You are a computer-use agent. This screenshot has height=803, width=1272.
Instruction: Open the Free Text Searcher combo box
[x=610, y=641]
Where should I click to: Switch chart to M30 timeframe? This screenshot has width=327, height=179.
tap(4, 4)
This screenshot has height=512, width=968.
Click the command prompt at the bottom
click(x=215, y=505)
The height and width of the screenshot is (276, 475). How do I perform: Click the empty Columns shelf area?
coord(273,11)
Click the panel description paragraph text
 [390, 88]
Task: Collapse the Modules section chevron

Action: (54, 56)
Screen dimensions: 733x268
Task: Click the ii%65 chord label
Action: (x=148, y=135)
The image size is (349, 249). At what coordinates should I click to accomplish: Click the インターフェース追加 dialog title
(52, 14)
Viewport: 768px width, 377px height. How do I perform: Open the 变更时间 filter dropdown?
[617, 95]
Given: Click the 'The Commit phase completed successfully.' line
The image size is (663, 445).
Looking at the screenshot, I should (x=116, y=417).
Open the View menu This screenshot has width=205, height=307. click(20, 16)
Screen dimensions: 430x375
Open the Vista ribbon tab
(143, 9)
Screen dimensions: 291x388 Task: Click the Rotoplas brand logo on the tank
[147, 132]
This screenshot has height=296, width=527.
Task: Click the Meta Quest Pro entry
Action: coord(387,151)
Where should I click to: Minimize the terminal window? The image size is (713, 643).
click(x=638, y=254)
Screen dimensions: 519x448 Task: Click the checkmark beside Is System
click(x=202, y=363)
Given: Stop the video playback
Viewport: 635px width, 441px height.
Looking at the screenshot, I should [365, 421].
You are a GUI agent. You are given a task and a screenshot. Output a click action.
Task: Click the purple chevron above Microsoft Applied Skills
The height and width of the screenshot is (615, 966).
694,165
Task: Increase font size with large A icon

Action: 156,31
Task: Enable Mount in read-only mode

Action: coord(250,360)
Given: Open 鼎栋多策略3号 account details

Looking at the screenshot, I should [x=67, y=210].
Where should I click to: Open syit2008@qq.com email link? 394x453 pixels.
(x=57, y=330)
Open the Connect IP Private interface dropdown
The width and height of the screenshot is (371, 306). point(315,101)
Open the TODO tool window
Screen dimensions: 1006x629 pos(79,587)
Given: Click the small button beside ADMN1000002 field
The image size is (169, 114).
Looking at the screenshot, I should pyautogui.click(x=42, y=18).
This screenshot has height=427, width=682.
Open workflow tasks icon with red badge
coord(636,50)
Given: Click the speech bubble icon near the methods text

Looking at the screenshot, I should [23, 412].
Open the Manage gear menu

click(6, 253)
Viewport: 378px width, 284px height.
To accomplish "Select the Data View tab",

▬▬▬

◆ **Exercise directions**:
Every record shown above should be written out again exactly.

◆ **Result**:
You are a computer-use agent. This screenshot has height=803, width=1272.
Instruction: Open the Free Text Searcher combo box
[x=610, y=641]
Where should I click to: Switch chart to M30 timeframe? This screenshot has width=327, height=179.
tap(4, 4)
This screenshot has height=512, width=968.
Click the command prompt at the bottom
click(x=215, y=505)
The height and width of the screenshot is (276, 475). How do I perform: Click the empty Columns shelf area?
coord(273,11)
Click the panel description paragraph text
 [390, 88]
Task: Collapse the Modules section chevron

Action: (54, 56)
Screen dimensions: 733x268
Task: Click the ii%65 chord label
Action: (x=148, y=135)
The image size is (349, 249). At what coordinates should I click to accomplish: Click the インターフェース追加 dialog title
(52, 14)
Viewport: 768px width, 377px height. How do I perform: Open the 变更时间 filter dropdown?
[617, 95]
Given: Click the 'The Commit phase completed successfully.' line
The image size is (663, 445).
Looking at the screenshot, I should (x=116, y=417).
Open the View menu This screenshot has width=205, height=307. click(20, 16)
Screen dimensions: 430x375
Open the Vista ribbon tab
(143, 9)
Screen dimensions: 291x388 Task: Click the Rotoplas brand logo on the tank
[147, 132]
This screenshot has height=296, width=527.
Task: Click the Meta Quest Pro entry
Action: coord(387,151)
Where should I click to: Minimize the terminal window? The image size is (713, 643).
click(x=638, y=254)
Screen dimensions: 519x448 Task: Click the checkmark beside Is System
click(x=202, y=363)
Given: Stop the video playback
Viewport: 635px width, 441px height.
Looking at the screenshot, I should [365, 421].
You are a GUI agent. You are given a task and a screenshot. Output a click action.
Task: Click the purple chevron above Microsoft Applied Skills
The height and width of the screenshot is (615, 966).
694,165
Task: Increase font size with large A icon

Action: 156,31
Task: Enable Mount in read-only mode

Action: coord(250,360)
Given: Open 鼎栋多策略3号 account details

Looking at the screenshot, I should [x=67, y=210].
Where should I click to: Open syit2008@qq.com email link? 394x453 pixels.
(x=57, y=330)
Open the Connect IP Private interface dropdown
The width and height of the screenshot is (371, 306). point(315,101)
Open the TODO tool window
Screen dimensions: 1006x629 pos(79,587)
Given: Click the small button beside ADMN1000002 field
The image size is (169, 114).
Looking at the screenshot, I should pyautogui.click(x=42, y=18).
This screenshot has height=427, width=682.
Open workflow tasks icon with red badge
coord(636,50)
Given: Click the speech bubble icon near the methods text

Looking at the screenshot, I should [23, 412].
Open the Manage gear menu

click(6, 253)
Viewport: 378px width, 284px height.
To accomplish "Select the Data View tab",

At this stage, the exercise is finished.